Entretien à l’AFP : Face à la « défiance », faire de la HATVP une autorité constitutionnelle, défend son président
« La confiance est un combat »: l’ancien magistrat Jean-Louis Nadal, président de la Haute autorité pour la transparence de la vie publique (HATVP) sur le départ, demande dans un entretien à l’AFP d’inscrire son institution dans la Constitution pour mieux renouer avec les citoyens.
Née après le scandale Cahuzac il y a six ans, la Haute autorité, que vous présidez depuis ses débuts, a-t-elle bientôt atteint une sorte d’âge de raison?
Les débuts n’ont pas été faciles pour que les responsables publics s’accoutument aux mécanismes de contrôle de leurs patrimoines et intérêts. Aujourd’hui, 99% des contrôlés accomplissent cette tâche sans difficulté. La HATVP a accompagné cette mission par une volonté pédagogique permanente, ce qui est décisif dans la conquête de cette culture de l’intégrité.
Autre élément de maturité: il y a une montée en puissance dans le pays de la volonté d’instaurer la confiance, des lois sur la transparence de 2013 jusqu’à la fusion de la HATVP avec la commission de déontologie de la fonction publique, en passant par les lois de 2017. Les responsables publics – élus, haute administration, ministères, collectivités… – sont entrés dans cette modernité: l’impérieuse nécessité de leur crédibilité passe par la transparence.
Le modèle français de la Haute autorité suscite d’ailleurs le vif intérêt d’autres pays, comme la Tunisie, la Roumanie, la Bulgarie, et nous avons mis en place un réseau international. La HATVP est dans une indépendance totale. J’ai été choisi pour cela, à la tête d’un collège (composé de hauts magistrats et personnalités spécialisées). Je n’ai fait l’objet de pressions ni de l’Elysée, ni de Matignon. »
Et pourtant, entre affaires récurrentes, antiparlementarisme et remise en cause de la démocratie représentative, comment lutter contre le soupçon devenu permanent?
C’est un constat que je déplore. La confiance et la transparence sont un combat, et la culture de l’intégrité a été acquise par un combat. Malheureusement il y aura toujours des faiblesses, car l’être humain est ce qu’il est. Les conséquences sont désastreuses, puisqu’elles font retentir dans la République cette litanie dévastatrice du « tous pourris ». Je m’inscris en faux: ce n’est pas vrai.
Nous sommes malheureusement dans une phase de démocratie de la défiance. A tous les niveaux, national, régional, départemental, communal, il convient de prendre des initiatives – la campagne des élections municipales peut être une occasion. Il faut un sursaut de pédagogie citoyenne. La réduction de ce cancer de la défiance ne peut passer que par des lois: il faut du concret. L’imagination doit être au pouvoir.

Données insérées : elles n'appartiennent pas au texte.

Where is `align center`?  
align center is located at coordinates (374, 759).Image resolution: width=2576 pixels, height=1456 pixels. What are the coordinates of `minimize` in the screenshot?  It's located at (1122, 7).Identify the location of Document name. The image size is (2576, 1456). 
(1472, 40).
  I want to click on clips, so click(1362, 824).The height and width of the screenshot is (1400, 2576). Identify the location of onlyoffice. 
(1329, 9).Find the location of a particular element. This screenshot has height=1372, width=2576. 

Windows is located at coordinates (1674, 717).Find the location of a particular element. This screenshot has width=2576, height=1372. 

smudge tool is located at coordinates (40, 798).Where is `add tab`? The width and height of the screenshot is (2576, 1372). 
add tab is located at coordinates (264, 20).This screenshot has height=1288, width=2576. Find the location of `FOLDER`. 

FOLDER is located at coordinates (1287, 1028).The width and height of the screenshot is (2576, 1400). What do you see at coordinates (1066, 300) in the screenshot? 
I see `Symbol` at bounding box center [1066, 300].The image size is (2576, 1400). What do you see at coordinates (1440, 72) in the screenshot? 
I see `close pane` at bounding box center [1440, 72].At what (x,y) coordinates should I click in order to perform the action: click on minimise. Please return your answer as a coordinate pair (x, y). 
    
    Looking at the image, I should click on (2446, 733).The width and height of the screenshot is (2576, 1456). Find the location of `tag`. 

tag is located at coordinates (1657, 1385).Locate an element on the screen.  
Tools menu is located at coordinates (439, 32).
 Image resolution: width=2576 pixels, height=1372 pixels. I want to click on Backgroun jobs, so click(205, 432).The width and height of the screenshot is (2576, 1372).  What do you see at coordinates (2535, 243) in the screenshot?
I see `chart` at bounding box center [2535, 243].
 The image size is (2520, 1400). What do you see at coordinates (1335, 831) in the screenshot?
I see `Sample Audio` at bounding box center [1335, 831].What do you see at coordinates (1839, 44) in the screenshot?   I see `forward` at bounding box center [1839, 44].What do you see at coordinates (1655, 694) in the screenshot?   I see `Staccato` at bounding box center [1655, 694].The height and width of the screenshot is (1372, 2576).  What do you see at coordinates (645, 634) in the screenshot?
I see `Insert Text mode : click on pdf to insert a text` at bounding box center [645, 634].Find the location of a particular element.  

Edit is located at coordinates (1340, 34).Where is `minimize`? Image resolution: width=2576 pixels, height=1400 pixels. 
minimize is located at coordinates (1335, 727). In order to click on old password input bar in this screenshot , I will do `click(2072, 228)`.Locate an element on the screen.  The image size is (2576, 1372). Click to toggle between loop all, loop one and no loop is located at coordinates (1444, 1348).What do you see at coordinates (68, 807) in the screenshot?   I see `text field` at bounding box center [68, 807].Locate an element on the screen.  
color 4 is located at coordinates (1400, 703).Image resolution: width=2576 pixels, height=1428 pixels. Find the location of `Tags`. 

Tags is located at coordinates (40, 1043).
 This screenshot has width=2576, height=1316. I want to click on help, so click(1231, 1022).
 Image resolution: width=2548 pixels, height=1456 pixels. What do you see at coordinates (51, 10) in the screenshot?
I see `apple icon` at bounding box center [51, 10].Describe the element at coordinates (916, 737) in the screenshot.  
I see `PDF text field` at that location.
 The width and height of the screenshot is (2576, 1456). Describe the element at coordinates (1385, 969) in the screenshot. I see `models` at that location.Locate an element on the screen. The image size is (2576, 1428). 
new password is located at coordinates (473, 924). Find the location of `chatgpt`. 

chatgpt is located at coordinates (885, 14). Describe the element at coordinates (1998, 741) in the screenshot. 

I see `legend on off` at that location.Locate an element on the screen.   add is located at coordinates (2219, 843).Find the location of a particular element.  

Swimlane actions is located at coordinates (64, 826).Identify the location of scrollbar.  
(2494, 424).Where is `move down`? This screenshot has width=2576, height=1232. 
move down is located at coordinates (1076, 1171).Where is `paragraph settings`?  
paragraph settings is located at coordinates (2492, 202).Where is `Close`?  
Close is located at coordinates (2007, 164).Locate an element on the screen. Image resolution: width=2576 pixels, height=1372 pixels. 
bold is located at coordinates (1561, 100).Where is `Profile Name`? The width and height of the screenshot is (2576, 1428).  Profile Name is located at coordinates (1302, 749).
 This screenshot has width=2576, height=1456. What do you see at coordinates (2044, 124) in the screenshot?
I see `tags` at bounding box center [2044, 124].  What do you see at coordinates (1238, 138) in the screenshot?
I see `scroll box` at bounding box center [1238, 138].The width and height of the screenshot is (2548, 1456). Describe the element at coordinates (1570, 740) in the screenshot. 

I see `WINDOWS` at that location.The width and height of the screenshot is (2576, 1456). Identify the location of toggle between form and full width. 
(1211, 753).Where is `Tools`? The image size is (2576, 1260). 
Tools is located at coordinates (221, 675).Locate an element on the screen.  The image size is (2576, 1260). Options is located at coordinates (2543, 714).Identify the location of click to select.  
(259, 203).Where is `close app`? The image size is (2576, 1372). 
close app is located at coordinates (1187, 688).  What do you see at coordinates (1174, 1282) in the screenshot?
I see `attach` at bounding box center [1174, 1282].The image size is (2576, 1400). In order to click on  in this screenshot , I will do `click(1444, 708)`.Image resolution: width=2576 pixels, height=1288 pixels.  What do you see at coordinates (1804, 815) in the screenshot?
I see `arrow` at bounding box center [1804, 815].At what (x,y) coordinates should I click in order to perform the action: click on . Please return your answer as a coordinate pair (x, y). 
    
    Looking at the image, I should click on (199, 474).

Quels défis devra en priorité relever votre successeur?
La maison HATVP est forte, mais il reste des choses à faire. Nous avons lancé le registre public des représentants d’intérêts (où l’inscription est obligatoire pour rencontrer ministres et cabinets, parlementaires, certains hauts fonctionnaires … ndlr) mais il faut l’améliorer. Les déclarations des lobbyistes doivent être plus précises, plus complètes, leur fréquence au moins semestrielle… Il faut que les agendas des responsables publics fassent paraître les rendez-vous. C’est l’objectif initial: que les citoyens sachent comment se font la loi et le règlement.
En outre, il faut poursuivre cette dynamique puissante entamée depuis les lois d’octobre 2013. La demande de changement fortement exprimée par les citoyens doit être entendue à sa juste mesure. Comme le Défenseur des droits, la Haute autorité doit devenir une autorité constitutionnelle. Ca signifiera qu’on n’est pas dans une nébuleuse administrative, mais à part et on rendra compte directement. La probité des responsables publics est une exigence citoyenne telle qu’elle doit également apparaître dans la Constitution.